Bags already packed I poured coffee into both a travel mug and a 40-ounce thermos then headed into the garage for the forty-something minute drive out to Grandpa’s Wood shop for my second lathe lesson.

“Well… at least you are on time for this morning’s lesson,” said Grandpa followed by, “you look like a bag of shit hit you on the way over, are you okay?”

I starred blankly at him, then took a big sip of the coffee mug and sat down my things whilst explaining that last night I spent 3 and a half hours chasing the Northern Lights across the Northeastern part of the county.

After a few more sips of the strongest coffee I have made in a few days Grandpa said, “lets get this party started,” and pressed his safety glasses down against the bridge of his nose.

Safety glasses down, I stepped around the routing table and stood beside him as he began to speak, “It’s pretty simple today, we are going to have you shape this chunk of pine into a cylinder not a baseball bat like last week.
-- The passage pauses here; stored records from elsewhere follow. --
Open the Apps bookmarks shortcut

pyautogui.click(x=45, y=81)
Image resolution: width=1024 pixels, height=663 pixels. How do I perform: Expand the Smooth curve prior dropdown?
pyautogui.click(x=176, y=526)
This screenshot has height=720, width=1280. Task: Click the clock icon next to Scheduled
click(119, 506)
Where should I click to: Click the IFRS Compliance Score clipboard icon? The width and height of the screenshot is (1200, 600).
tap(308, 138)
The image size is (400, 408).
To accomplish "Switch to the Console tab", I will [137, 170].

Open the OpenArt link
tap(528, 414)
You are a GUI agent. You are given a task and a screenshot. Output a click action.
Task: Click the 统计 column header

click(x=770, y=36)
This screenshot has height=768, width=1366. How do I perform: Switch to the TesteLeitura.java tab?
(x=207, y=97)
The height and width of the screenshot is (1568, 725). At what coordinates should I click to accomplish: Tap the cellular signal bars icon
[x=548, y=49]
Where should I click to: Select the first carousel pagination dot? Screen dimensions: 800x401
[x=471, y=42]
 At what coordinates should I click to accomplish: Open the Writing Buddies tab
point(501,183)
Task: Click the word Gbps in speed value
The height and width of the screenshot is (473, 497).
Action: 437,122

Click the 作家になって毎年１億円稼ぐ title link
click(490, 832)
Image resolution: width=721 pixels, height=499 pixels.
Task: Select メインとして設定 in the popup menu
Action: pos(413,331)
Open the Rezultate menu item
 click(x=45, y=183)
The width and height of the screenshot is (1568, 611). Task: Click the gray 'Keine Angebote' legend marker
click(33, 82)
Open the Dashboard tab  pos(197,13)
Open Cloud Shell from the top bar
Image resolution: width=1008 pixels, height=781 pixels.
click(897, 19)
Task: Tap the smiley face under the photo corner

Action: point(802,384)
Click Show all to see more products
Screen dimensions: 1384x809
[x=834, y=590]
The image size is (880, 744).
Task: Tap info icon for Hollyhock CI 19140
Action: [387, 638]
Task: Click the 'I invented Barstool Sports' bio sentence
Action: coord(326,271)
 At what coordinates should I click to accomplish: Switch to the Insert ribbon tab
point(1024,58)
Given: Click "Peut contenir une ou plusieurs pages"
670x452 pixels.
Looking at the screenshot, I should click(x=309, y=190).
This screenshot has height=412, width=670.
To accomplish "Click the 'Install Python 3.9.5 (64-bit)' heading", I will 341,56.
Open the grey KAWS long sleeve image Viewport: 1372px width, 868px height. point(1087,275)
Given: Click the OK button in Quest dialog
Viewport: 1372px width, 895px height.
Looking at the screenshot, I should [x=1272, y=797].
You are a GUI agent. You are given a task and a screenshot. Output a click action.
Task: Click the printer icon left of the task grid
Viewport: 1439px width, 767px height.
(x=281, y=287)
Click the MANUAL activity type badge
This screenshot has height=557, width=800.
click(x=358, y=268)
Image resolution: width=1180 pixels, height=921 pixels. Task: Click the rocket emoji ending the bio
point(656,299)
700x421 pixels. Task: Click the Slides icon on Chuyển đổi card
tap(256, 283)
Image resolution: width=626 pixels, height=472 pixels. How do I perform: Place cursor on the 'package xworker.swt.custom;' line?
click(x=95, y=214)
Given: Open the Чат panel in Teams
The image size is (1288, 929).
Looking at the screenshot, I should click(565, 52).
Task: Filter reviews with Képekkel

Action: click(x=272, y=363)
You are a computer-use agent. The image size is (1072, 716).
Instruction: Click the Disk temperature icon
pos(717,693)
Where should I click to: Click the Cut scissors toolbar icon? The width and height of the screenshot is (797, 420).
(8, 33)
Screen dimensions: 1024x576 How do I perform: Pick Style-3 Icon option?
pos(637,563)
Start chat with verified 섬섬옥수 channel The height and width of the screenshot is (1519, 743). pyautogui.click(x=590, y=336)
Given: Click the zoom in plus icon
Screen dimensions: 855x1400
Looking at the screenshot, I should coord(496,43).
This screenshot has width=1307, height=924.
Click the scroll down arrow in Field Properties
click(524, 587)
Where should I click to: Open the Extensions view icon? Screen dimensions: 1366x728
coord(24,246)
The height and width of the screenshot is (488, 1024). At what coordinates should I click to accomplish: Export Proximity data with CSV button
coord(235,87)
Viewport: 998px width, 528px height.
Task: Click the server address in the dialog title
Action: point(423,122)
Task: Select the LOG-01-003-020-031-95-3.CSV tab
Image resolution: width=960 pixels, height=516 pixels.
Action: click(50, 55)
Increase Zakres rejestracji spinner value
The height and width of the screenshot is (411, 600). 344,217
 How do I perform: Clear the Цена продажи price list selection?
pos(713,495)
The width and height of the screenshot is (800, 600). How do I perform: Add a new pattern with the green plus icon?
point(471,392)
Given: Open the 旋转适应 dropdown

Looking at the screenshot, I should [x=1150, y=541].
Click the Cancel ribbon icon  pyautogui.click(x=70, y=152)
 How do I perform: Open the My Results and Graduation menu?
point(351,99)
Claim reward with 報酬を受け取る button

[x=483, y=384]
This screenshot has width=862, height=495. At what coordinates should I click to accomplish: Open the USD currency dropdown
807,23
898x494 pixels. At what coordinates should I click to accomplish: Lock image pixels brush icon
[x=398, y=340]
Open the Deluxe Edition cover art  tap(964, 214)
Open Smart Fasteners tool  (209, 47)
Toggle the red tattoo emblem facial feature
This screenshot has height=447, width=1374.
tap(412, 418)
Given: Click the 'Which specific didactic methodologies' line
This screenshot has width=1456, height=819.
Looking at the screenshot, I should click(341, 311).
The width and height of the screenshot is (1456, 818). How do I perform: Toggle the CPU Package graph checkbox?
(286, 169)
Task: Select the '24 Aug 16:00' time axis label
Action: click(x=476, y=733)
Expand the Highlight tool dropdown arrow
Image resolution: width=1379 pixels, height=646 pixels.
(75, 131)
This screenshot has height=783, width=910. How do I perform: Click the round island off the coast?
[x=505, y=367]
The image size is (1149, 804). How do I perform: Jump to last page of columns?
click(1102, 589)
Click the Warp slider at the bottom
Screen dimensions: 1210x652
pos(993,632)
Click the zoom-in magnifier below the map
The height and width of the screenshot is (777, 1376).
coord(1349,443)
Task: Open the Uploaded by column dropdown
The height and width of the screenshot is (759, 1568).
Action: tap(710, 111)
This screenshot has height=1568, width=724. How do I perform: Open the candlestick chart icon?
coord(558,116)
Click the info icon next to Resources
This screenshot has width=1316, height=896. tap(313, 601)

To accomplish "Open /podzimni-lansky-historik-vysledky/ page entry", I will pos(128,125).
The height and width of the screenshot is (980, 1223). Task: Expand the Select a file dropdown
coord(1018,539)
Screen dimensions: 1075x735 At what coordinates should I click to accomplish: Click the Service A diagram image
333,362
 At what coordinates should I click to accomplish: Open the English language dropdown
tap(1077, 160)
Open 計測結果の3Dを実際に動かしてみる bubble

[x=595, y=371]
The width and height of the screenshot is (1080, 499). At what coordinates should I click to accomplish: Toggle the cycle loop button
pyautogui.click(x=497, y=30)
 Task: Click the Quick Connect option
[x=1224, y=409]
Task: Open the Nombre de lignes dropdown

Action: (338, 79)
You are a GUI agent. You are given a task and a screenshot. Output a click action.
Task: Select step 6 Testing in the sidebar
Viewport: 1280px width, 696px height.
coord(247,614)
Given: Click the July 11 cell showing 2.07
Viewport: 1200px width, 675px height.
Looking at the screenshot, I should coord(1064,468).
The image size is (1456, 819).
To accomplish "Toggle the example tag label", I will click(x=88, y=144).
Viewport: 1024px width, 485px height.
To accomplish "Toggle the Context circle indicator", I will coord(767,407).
Then I will show you some techniques with a few other tools. Then we will wrap up the lesson with a demonstration on how to make a bead, a shoulder and a curve. Also I will introduce you to a couple new tools. Does that sound good to you?”

I simply nodded my head yes followed by a long swig on the coffee mug.

He handed over the two morse tapers and I jammed them into the tailstock and headstock. Then we positioned the chunk of pine and moved the banjo and tool rest into place. After this we adjusted the rear chuck, moved the pulley release pin over and locked it down, then powered up the lathe.

  • Objectives:
    • Remove bark from chunk of pine using a 1″ roughing gouge
    • Create a symmetrical cylinder
    • Introduction to 3-new tools
      • Parting tool
      • Mini roughing gouge
      • Skew
    • Observe, how each new tool is used during a demonstration
    • Put into practice the use of each new tool
    • Introduction to 3-new types of carves
      • Bead
      • Shoulder
      • Curve

First we placed against the tool rest a roughing gouge and knocked out all of the bark. Then we readjusted the banjo and the tool rest to be within a few millimetres of the newly shaped cylinder.

The cylinder took shape after a few bypasses and Gramps informed it was a bit oblong. We stopped the lathe and the spinning chunk of pine to check the thickness with a ruler.

The ruler is pressed against the length of the cylinder. Its a quick way to reference the high points within the cylinder. As you can see anywhere the ruler is not touching the cylinder means the other section is larger and therefore requires more carving. Per this measurement we estimated another 2 to 3 millimetres had to be removed to make this a symmetrical cylinder.

Next we took a few passes at the cylinder using the roughing gouge and we became a bit more strong armed carving it down 5mm instead of 2 to 3mm. Thus I placed the ruler a few more times and took a few more swipes before it was nearing its required cylindrical shape.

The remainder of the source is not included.